*What is asked*
1 – List the chemical elements that the interface charge text names as examples of extrinsic ions trapped in the Si - SiO2 interface.
2 – Reproduce word for word everything in the interface charge text from "Interface charge: Interfaces" down to "an intrinsic charge.".
3 – In the interface charge text, over what distance is the charge at an interface between ionic crystals felt?

Interface charge: Interfaces might be charged for a variety of reason, and this brings us closer to the more interesting properties for semiconductor devices:
  • It is almost impossible to balance charges exactly in interfaces between ionic crystals or materials with some ionic binding component. The interface then carries a net charge that is balanced either by other parts of the interface, by charged point defects, or by other interfaces. The charge is felt for a distance of about a Debye length; in all conducting media it is therefore hardly noticeable. This is an essentially intrinsic charge.
  • If the interface has some energy states in a bandgap, these states may or may not be occupied by electrons, depending on the Fermi energy of the system. The interface therefore may carry some variable amount of charge. Again, this is essentially an intrinsic charge.
  • If some extrinsic ions are solidly trapped in the interface - e.g. alkali metals and alkaline earth metals like Na, K, Ca, etc. in the Si - SiO2 interface - there will be some charge in the interface too. This then is an extrinsic charge
Some devices, e.g. EPROMs, rely on interface charge - and on the fact that it may stay there for very long times!

[Entries for locating text and elements]
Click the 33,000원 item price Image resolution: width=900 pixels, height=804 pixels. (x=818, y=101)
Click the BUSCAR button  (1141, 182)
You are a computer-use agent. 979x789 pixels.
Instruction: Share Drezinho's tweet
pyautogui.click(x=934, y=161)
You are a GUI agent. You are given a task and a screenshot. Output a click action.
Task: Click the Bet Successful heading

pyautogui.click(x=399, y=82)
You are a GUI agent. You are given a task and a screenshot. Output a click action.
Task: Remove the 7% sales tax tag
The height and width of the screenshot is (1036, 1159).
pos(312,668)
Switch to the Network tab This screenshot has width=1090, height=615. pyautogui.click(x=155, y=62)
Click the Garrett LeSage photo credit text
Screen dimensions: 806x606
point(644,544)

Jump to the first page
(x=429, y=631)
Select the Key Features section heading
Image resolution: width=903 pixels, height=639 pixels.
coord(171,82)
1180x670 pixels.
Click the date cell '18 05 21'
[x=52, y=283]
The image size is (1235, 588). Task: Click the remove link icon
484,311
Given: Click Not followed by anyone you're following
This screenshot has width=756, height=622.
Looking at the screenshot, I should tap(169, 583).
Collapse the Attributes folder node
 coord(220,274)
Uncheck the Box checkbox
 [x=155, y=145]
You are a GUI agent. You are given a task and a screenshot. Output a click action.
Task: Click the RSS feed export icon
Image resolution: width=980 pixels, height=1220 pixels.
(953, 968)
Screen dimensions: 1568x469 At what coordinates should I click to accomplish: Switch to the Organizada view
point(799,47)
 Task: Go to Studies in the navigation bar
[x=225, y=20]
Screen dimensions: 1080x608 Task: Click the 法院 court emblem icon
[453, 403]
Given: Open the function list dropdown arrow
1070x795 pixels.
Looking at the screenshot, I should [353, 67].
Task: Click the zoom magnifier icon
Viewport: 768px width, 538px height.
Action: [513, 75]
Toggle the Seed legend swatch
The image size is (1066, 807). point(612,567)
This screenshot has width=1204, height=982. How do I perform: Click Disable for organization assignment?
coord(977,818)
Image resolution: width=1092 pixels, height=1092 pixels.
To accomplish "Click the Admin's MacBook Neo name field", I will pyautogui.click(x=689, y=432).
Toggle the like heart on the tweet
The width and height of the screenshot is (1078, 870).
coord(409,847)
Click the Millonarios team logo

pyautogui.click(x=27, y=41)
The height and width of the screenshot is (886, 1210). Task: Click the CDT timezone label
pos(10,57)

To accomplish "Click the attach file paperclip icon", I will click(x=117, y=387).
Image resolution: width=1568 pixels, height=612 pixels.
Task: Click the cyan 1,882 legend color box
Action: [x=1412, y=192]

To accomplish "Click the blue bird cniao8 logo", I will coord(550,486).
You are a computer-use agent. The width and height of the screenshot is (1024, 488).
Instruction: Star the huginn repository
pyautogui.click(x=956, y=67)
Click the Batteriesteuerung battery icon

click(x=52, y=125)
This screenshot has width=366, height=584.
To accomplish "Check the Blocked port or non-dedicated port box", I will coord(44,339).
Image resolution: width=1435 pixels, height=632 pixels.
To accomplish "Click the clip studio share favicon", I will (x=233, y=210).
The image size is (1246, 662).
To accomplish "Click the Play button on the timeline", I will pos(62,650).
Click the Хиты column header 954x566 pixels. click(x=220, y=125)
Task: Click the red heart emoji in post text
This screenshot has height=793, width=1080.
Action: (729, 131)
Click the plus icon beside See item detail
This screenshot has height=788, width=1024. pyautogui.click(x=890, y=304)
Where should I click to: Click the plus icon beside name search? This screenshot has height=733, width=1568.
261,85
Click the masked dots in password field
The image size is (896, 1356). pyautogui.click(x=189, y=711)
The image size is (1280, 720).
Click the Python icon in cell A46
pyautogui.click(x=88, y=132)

*Exercise results*
1 – Na, K, Ca

2 –
Interface charge: Interfaces might be charged for a variety of reason, and this brings us closer to the more interesting properties for semiconductor devices:
  • It is almost impossible to balance charges exactly in interfaces between ionic crystals or materials with some ionic binding component. The interface then carries a net charge that is balanced either by other parts of the interface, by charged point defects, or by other interfaces. The charge is felt for a distance of about a Debye length; in all conducting media it is therefore hardly noticeable. This is an essentially intrinsic charge.
  • If the interface has some energy states in a bandgap, these states may or may not be occupied by electrons, depending on the Fermi energy of the system. The interface therefore may carry some variable amount of charge. Again, this is essentially an intrinsic charge.

3 – About a Debye length.